Overwegende dat invoering van een lage grenswaarde voor het zwavelgehalte van bunkergasolie voor zeeschepen Griekenland voor specifieke technische en economische problemen plaatst; dat, als aan Griekenland voor een bepaalde tijd een ontheffing wordt verleend, dit geen negatieve gevolgen zal hebben voor het handelsverkeer in bunkergasolie omdat de Griekse raffinaderijen op het ogenblik alleen maar aan de binnenlandse vraag naar gasolie en halfzware oliën kunnen voldoen; dat de uitvoer van Griekenland naar een andere Lid-Staat met als doel definitieve verbranding moet voldoen aan de bepalingen van de richtlijn die in die Lid-Staat van toepassing is; dat aan Griekenland een extra termijn van vijf jaar kan worden toegestaan voordat het voor bunkergasolie het vereiste zwavelgehalte moet invoeren; dat deze termijn op 30 september 1999 zal verstrijken;

Overwegende dat door middel van steekproeven het zwavelgehalte van in de handel gebrachte gasoliën en halfzware oliën moet worden gecontroleerd; dat daartoe een uniforme methode moet worden vastgesteld die gebaseerd is op de beste beschikbare technologie,

HEEFT DE VOLGENDE RICHTLIJN VASTGESTELD:

Artikel 1

  • 1. 
    In deze richtlijn wordt verstaan onder:
  • a) 
    gasolie: elk aardolieprodukt dat omschreven is in GN-code 2710 00 69 of op grond van zijn distillatiegrenzen behoort tot de middeldistillaten die bestemd zijn om als brandstof te worden gebruikt en die, distillatieverliezen inbegrepen, voor ten minste 85 % van hun volume overdistilleren bij 350 °C;
  • b) 
    dieselbrandstoffen: gasolie die gebruikt wordt voor het aandrijven van de voertuigen bedoeld in de Richtlijnen 70/220/EEG (7) en 88/77/EEG (8).
  • 2. 
    Deze richtlijn is niet van toepassing op gasolie die
  • zich bevindt in de brandstoftanks van schepen, luchtvaartuigen of motorvoertuigen wanneer zij een grens tussen een derde land en een Lid-Staat overschrijden;
  • bestemd is om vóór haar definitieve verbranding te worden verwerkt.

Artikel 2

  • 1. 
    Ten einde de in specifieke communautaire richtlijnen vastgestelde emissieniveaus voor deeltjes te bereiken, verbieden de Lid-Staten de handel in dieselbrandstoffen binnen de Gemeenschap indien het gehalte aan zwavelverbindingen, uitgedrukt in zwavel (hierna "zwavelgehalte" te noemen), niet meer bedraagt dan:
  • 0,2 gewichtsprocent met ingang van 1 oktober 1994,
  • 0,05 gewichtsprocent met ingang van 1 oktober 1996.

De Lid-Staten zorgen ervoor dat bovenbedoelde dieselbrandstoffen met een zwavelgehalte van ten hoogste 0,05 gewichtsprocent geleidelijk beschikbaar komen.

  • 2. 
    De Lid-Staten verbieden met ingang van 1 oktober 1994 de handel in andere gasolie of gasolie die gebruikt wordt voor andere toepassingen dan die bedoeld in lid 1, met uitzondering van kerosine voor luchtvaartuigen, binnen de Gemeenschap, indien het zwavelgehalte meer bedraagt dan 0,2 gewichtsprocent.

Vóór 1 januari 1994 brengt de Commissie aan de Raad verslag uit over de bij de bestrijding van zwaveldioxide-emissies gemaakte vorderingen.
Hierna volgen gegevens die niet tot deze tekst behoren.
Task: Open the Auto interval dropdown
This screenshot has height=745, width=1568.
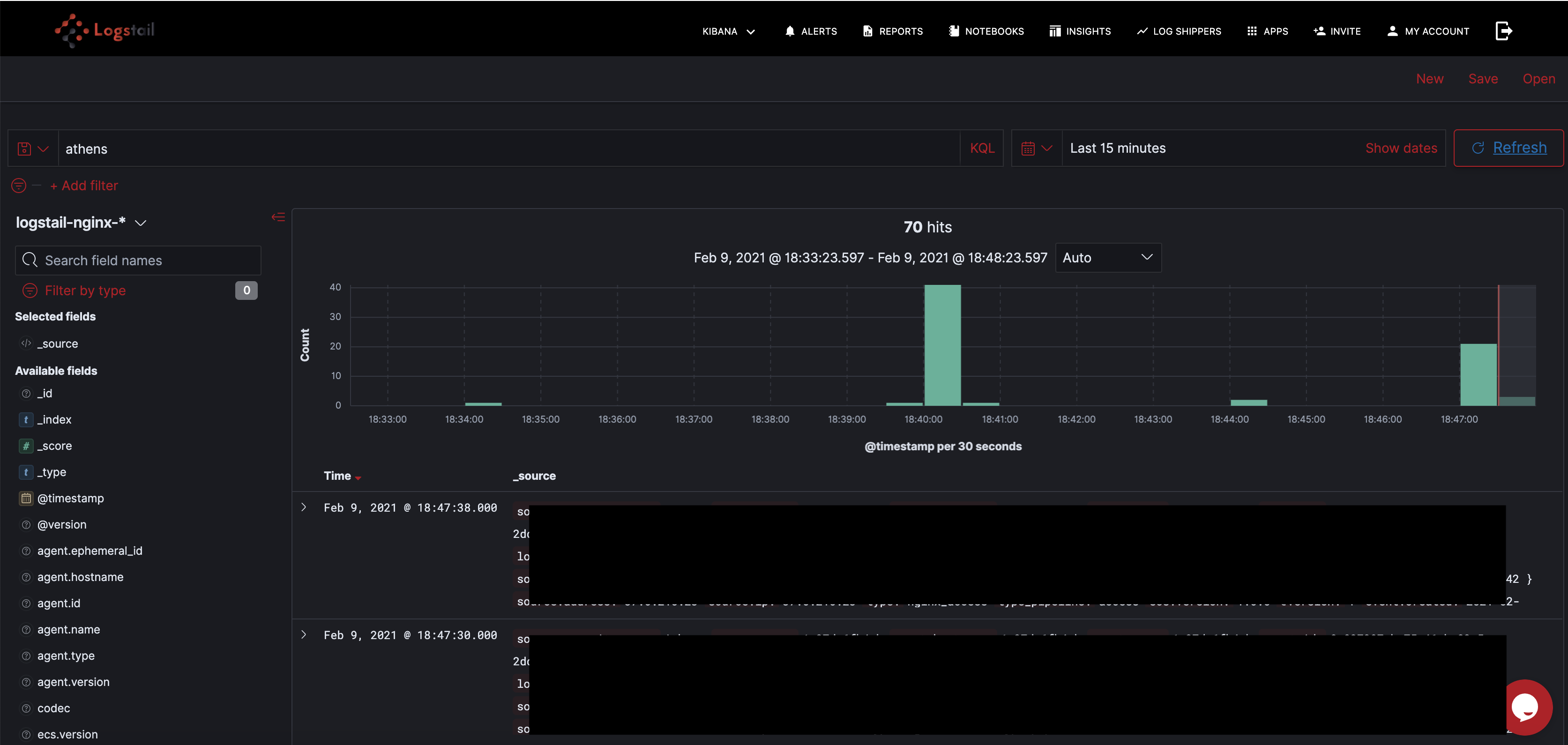Action: [1107, 257]
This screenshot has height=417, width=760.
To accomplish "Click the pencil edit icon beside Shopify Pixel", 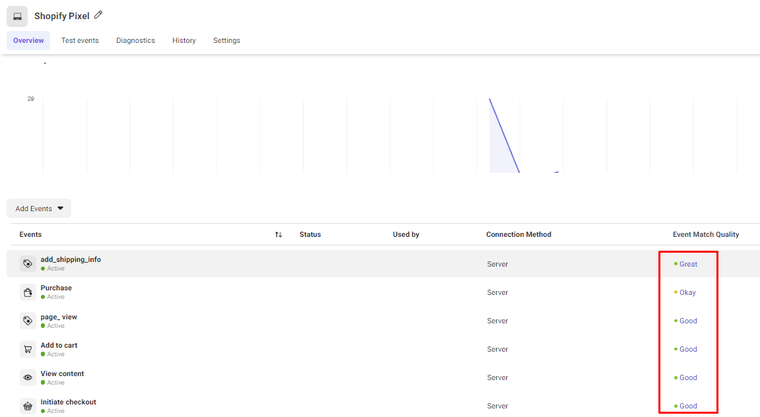I will (98, 15).
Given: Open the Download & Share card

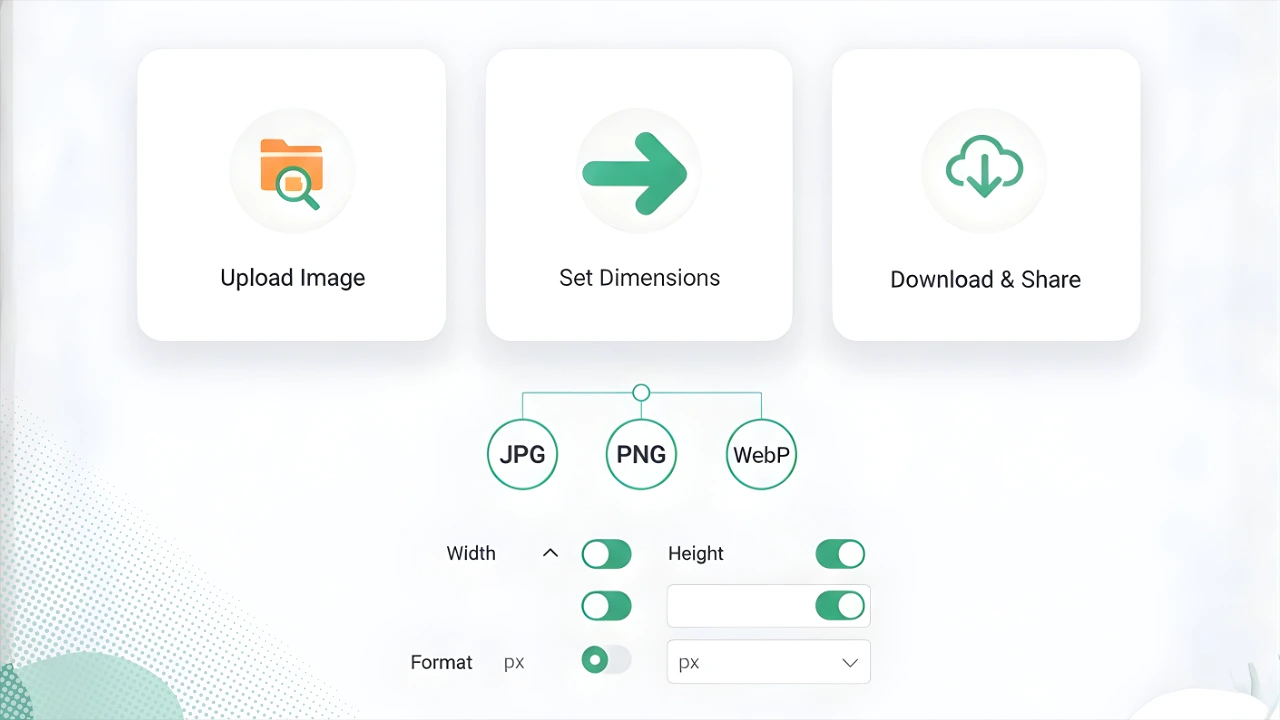Looking at the screenshot, I should [x=986, y=195].
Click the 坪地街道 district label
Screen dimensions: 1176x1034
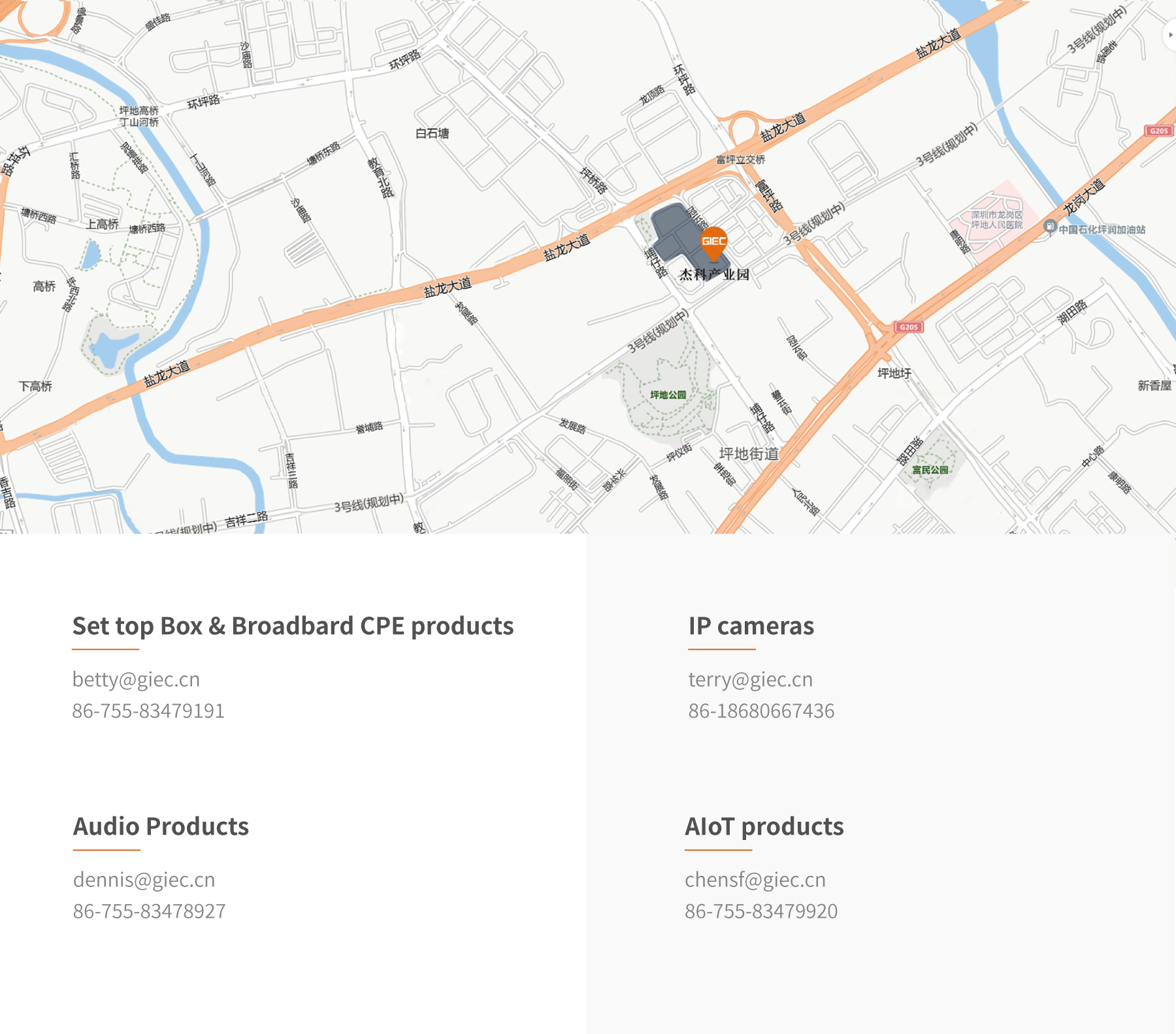(x=749, y=454)
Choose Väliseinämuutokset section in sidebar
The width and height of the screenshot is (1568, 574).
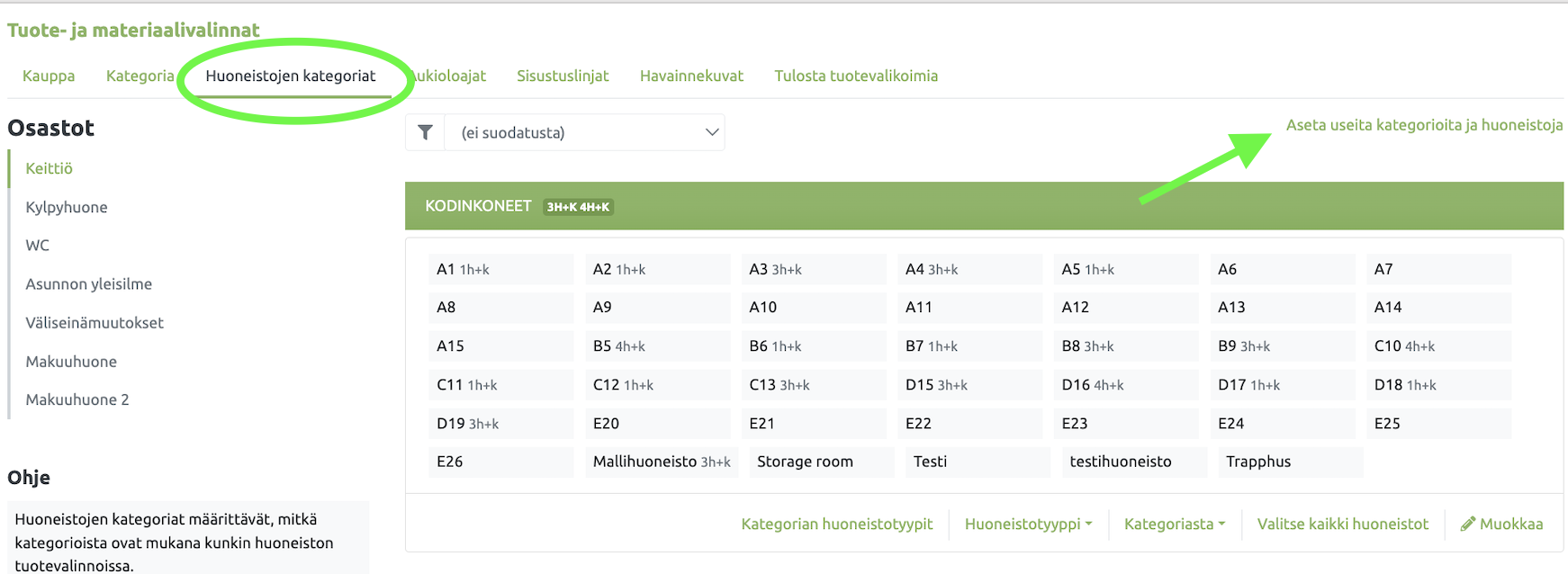(x=95, y=323)
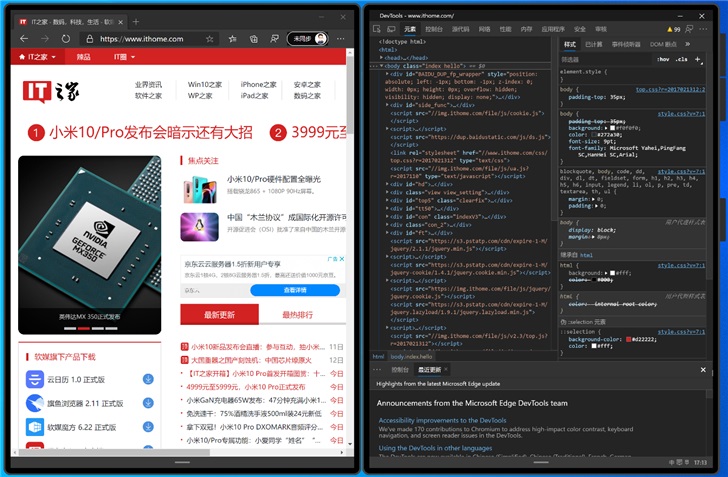Viewport: 728px width, 477px height.
Task: Download 云日历 1.0 正式版 via arrow icon
Action: tap(147, 379)
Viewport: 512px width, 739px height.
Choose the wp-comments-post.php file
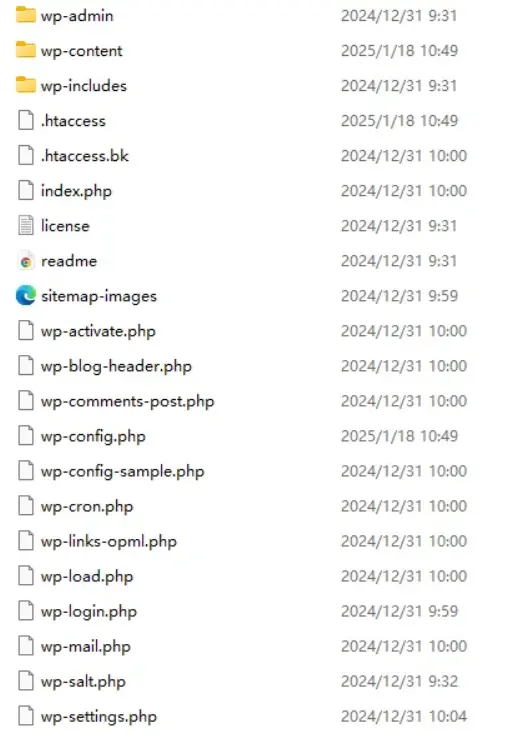click(x=127, y=401)
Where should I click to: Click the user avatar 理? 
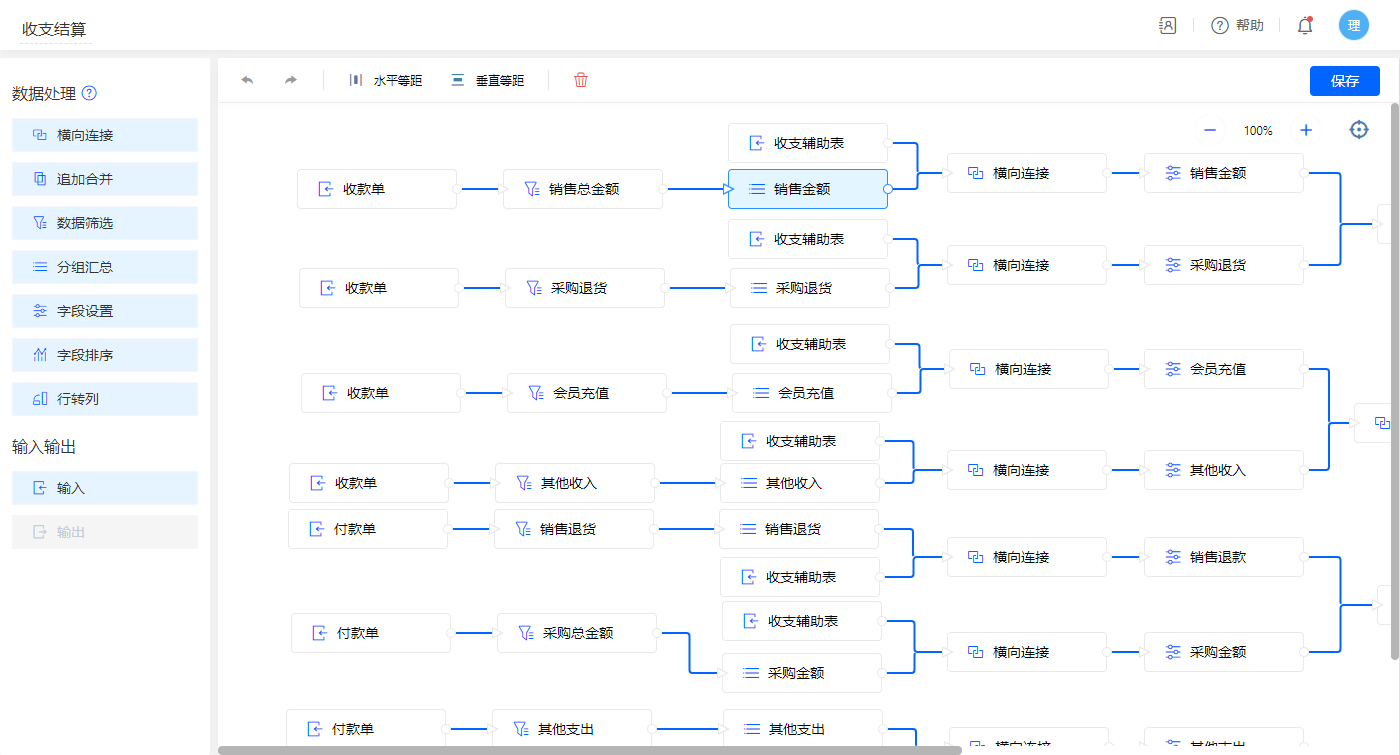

Tegelijkertijd dient zij, in het meer algemene kader van het beleid ter verbetering van de luchtkwaliteit, bij de Raad een voorstel in om over te gaan naar een tweede fase, waarin uiterlijk op 1 oktober 1999 een lagere waarde van toepassing wordt, en om nieuwe grenswaarden vast te stellen voor kerosine voor luchtvaartuigen.

De Raad neemt, met gekwalificeerde meerderheid van stemmen, uiterlijk op 31 juli 1994 een besluit.

  • 3. 
    Indien een Lid-Staat ten gevolge van een plotselinge verandering in de voorziening met ruwe aardolie of aardolieprodukten moeilijkheden ondervindt om de grenswaarden voor het zwavelgehalte van gasolie in acht te nemen, stelt hij de Commissie daarvan in kennis. De Commissie mag op het grondgebied van de betrokken Lid-Staat gedurende ten hoogste zes maanden een hogere grenswaarde toestaan, in welk geval zij de Raad in kennis stelt van haar besluit. Iedere Lid-Staat kan het besluit van de Commissie binnen een maand bij de Raad betwisten. De Raad kan binnen twee maanden met gekwalificeerde meerderheid van stemmen een andersluidend besluit nemen.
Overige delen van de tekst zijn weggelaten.